If your case is severe enough to warrant surgical intervention, then it is serious enough that you should follow your doctor’s orders.

A good rule of thumb is not actually gynecological, but hematological. If the bleeding has gone on long enough or is of sufficient quantity that you have become anemic, then herbal preparations should be tried only as an adjunct to more traditional treatments. Let your body tell you how serious the situation is.

That said here are some herbs that will help balance the hormones, particularly estrogen. The perimenopausal state, which causes most fibroids to grow to these sizes, usually involves too much estrogen and progesterone levels that are too low.

The herb chaste berry (vitex agnus castus) has been found to contain precursors to progesterone, so much so that it is classed as bioidentical progesterone.

Be warned that you cannot take a single dose of this and expect results.
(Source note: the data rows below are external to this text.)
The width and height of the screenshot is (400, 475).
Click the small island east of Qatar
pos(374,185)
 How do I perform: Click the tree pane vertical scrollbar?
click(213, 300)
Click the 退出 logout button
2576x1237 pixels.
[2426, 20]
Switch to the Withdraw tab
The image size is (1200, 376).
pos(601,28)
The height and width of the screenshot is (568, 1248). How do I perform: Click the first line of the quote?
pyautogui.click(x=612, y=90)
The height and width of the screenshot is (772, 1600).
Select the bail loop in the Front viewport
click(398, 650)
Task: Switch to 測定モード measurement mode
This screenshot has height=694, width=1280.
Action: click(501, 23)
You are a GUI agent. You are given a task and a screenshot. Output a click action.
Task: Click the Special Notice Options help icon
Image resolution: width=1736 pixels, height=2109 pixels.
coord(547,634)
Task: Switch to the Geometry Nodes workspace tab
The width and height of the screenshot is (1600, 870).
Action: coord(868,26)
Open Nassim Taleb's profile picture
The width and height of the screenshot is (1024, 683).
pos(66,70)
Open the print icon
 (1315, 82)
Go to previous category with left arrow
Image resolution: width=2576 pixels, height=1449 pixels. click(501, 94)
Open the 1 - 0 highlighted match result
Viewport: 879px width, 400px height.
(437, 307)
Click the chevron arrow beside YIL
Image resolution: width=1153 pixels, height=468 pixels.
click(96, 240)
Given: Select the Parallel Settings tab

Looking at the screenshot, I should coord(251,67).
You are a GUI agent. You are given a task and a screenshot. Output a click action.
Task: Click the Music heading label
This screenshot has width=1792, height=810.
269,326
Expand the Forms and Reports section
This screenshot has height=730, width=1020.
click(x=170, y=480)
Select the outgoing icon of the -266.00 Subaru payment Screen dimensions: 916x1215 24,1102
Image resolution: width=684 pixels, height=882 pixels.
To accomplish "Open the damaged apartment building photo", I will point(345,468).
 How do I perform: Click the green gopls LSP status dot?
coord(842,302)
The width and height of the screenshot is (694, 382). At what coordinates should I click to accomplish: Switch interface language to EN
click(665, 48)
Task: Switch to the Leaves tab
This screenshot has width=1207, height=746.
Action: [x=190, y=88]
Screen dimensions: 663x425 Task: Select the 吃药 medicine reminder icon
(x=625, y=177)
Plan for eight weeks of consistent use of this herbal supplement to see an increase in your progesterone levels.

Along with this, you should avoid herbs and herb products that cause an increase in estrogen. These include, but are not limited to, soy based products, licorice root (glycyrrhiza glabra), and red clover (trifolium pratense).

These boost estrogen or estrogen production—the mechanism is not clear—so it is best to avoid them any time you are experiencing extra heavy bleeding.

In addition, some authors suggest the avoidance of meat and meat products, although the literature on a direct link is unclear. However, in extreme cases of bleeding or multiple fibroids discovered after an ultrasound, the avoidance of red meat could be beneficial.

But, since anemia is the underlying actor that we are trying to deal with, an iron supplement or increasing iron bearing foods, such as leafy green vegetables, would be a good thing to do.

Fibroids are a difficult thing to treat in the best of situations because they affect so many different systems, some of which are almost antagonistic to each other. It is best to have the involvement of experience practitioners, both in traditional medicine and in alternative medicine.